--- DESCRIPTION OF THE TASK ---
Print the data below exactly, but only the lines from the one containing "Pajak (985, 1483)" down to the one containing "AC (974, 735)", inclusive.

--- AVAILABLE DATA ---
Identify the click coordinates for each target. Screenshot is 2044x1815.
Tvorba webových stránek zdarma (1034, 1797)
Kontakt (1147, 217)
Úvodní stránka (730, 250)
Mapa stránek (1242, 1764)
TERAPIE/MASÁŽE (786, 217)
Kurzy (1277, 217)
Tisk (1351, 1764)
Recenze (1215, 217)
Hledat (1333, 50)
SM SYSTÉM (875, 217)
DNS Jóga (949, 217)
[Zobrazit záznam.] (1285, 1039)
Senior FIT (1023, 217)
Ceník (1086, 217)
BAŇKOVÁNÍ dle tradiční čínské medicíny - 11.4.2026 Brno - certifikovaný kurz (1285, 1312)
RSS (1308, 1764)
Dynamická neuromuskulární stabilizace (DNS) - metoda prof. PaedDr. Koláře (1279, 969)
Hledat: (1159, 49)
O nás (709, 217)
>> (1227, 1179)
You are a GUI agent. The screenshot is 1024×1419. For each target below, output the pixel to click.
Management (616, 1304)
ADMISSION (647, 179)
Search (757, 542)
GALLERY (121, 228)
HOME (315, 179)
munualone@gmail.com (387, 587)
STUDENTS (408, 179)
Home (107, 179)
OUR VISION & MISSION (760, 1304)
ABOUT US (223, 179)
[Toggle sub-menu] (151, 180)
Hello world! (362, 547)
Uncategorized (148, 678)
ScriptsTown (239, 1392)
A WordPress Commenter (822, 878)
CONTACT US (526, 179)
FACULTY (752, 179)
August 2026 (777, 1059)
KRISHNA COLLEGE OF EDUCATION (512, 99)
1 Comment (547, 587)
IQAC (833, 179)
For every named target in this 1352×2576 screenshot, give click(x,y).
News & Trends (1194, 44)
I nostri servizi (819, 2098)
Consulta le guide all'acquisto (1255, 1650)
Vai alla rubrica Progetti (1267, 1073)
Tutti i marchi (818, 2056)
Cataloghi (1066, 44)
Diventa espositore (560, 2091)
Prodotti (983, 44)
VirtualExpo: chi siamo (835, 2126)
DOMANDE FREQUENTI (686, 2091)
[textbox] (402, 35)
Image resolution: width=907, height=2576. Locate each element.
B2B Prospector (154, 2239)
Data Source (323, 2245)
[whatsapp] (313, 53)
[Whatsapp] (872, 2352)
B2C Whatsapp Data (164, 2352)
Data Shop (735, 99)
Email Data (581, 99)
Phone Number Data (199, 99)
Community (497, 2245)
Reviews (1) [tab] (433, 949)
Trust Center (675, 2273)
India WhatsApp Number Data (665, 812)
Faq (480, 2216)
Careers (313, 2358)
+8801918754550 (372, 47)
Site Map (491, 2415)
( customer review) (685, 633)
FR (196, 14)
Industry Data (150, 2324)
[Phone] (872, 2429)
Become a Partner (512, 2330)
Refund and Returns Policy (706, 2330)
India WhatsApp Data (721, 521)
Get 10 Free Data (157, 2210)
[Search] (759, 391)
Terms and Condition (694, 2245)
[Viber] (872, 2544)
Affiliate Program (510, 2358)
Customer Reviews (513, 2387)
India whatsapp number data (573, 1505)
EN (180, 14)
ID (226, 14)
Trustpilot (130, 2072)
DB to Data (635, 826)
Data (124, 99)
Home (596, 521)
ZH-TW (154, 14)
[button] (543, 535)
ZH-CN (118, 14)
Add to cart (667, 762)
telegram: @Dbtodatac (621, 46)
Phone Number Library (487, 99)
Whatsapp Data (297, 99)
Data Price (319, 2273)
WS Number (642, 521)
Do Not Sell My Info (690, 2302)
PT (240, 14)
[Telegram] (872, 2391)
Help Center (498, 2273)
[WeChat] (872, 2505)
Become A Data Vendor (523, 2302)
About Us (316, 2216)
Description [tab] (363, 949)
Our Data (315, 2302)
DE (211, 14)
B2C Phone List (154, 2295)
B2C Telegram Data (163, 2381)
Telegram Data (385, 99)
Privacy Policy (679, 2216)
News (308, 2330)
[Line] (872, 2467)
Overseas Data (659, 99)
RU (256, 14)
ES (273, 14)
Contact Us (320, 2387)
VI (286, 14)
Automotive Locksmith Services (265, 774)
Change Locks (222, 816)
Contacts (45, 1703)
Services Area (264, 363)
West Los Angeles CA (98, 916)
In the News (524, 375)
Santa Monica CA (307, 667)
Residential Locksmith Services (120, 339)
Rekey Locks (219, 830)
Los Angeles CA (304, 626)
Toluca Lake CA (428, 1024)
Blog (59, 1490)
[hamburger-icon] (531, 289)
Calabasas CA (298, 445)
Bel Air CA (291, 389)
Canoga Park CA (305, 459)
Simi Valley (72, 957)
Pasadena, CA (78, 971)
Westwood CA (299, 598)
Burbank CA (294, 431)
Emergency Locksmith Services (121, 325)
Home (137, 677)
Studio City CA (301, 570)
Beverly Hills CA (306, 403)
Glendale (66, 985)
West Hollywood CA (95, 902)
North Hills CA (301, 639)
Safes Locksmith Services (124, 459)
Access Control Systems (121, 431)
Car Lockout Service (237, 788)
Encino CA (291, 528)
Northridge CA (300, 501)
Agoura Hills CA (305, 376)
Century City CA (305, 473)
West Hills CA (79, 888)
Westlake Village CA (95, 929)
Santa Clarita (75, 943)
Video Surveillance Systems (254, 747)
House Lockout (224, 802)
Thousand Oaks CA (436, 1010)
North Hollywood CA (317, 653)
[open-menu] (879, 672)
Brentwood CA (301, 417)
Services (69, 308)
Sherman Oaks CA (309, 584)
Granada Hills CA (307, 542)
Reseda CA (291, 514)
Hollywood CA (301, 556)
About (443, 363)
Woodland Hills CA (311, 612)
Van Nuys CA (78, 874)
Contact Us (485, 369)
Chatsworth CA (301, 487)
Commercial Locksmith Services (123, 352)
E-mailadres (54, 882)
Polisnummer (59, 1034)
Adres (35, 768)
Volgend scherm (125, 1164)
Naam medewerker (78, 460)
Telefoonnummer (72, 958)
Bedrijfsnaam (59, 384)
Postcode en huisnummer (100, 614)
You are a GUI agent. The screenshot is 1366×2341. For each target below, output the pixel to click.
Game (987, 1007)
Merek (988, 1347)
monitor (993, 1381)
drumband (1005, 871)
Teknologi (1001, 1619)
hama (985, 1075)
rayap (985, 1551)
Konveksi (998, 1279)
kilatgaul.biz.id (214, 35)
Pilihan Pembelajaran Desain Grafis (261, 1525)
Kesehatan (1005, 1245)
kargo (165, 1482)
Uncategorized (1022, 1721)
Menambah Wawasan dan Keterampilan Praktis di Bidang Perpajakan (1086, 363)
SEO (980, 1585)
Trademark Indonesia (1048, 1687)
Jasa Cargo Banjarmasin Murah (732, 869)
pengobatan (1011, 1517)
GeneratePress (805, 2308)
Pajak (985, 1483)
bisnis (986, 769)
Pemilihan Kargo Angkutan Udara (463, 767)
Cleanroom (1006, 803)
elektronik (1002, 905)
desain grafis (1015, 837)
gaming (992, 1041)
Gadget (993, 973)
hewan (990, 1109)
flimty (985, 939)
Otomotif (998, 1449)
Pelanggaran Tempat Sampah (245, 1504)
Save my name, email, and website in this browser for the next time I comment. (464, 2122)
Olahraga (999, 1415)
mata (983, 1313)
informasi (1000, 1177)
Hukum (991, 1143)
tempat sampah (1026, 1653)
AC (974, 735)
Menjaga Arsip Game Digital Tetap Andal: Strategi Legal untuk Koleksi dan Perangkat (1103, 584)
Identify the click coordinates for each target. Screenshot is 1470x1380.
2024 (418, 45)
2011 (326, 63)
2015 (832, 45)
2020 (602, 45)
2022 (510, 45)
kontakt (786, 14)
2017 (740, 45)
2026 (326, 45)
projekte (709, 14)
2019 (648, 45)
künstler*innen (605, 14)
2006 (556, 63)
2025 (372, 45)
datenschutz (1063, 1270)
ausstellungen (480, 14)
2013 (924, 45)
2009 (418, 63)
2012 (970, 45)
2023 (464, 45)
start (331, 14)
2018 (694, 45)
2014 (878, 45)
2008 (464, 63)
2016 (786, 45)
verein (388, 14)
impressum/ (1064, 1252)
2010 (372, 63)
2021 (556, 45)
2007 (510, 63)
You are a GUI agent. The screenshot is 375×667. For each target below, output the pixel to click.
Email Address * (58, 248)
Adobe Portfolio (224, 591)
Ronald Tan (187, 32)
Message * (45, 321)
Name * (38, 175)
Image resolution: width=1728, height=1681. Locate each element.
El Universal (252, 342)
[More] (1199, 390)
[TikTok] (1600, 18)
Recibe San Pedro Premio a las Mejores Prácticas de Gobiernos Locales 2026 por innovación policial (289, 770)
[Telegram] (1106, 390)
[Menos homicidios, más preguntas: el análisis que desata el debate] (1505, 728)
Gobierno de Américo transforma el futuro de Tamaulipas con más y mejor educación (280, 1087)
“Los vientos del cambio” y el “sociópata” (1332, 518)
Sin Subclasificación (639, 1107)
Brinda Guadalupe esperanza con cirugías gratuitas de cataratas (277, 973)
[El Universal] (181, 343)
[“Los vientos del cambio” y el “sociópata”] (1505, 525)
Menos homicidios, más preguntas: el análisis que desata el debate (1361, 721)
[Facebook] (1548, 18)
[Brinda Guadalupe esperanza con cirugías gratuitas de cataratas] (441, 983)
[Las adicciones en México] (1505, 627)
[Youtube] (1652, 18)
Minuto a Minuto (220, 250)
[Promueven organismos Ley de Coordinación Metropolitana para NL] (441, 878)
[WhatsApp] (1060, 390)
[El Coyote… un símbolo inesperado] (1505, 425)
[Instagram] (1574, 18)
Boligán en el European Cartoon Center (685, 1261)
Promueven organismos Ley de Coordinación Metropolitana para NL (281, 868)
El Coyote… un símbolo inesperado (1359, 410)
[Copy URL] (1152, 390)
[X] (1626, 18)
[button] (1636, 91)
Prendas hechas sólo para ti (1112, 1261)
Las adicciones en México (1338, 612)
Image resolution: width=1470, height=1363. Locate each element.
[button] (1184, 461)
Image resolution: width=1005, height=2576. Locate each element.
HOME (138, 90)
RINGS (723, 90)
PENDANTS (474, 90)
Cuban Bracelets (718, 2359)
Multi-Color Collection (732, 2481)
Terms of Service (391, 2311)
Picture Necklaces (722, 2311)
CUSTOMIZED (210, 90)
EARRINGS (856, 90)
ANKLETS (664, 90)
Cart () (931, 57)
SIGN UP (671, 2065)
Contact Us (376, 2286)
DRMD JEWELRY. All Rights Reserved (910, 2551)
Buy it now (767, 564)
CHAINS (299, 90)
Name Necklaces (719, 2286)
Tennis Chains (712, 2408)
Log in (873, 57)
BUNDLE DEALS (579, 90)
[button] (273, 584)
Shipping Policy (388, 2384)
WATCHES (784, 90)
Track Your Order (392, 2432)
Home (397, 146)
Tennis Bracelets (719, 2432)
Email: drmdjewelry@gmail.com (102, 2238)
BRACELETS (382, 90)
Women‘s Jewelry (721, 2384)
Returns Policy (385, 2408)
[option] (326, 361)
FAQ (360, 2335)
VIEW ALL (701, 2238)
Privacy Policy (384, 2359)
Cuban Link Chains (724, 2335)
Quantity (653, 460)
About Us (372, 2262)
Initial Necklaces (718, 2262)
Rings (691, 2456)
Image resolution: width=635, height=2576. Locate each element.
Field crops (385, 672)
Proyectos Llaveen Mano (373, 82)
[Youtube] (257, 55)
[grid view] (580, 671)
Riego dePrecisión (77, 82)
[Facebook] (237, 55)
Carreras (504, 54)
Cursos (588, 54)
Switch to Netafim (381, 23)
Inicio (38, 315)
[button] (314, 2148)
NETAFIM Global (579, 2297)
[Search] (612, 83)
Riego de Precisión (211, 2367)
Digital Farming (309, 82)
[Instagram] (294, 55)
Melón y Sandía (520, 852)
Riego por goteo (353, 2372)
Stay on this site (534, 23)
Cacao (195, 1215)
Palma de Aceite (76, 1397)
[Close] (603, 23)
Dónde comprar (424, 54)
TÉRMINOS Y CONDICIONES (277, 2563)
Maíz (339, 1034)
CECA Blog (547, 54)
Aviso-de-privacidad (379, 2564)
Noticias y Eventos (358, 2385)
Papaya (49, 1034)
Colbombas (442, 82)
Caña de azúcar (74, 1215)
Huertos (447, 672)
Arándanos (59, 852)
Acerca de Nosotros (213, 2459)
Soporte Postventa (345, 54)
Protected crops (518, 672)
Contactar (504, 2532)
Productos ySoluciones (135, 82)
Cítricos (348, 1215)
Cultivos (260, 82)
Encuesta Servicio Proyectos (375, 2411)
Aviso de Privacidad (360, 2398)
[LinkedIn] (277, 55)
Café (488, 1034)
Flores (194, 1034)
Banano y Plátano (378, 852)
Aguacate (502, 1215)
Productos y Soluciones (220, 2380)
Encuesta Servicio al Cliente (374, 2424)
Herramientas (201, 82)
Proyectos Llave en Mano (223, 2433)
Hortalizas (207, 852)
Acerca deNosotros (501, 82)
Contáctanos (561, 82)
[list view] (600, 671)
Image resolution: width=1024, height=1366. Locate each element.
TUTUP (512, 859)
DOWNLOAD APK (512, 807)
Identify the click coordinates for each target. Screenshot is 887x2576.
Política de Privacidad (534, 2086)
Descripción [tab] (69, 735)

--- SOLVED PROBLEM ---
Pajak (985, 1483)
bisnis (986, 769)
Pemilihan Kargo Angkutan Udara (463, 767)
Cleanroom (1006, 803)
elektronik (1002, 905)
desain grafis (1015, 837)
gaming (992, 1041)
Gadget (993, 973)
hewan (990, 1109)
flimty (985, 939)
Otomotif (998, 1449)
Pelanggaran Tempat Sampah (245, 1504)
Save my name, email, and website in this browser for the next time I comment. (464, 2122)
Olahraga (999, 1415)
mata (983, 1313)
informasi (1000, 1177)
Hukum (991, 1143)
tempat sampah (1026, 1653)
AC (974, 735)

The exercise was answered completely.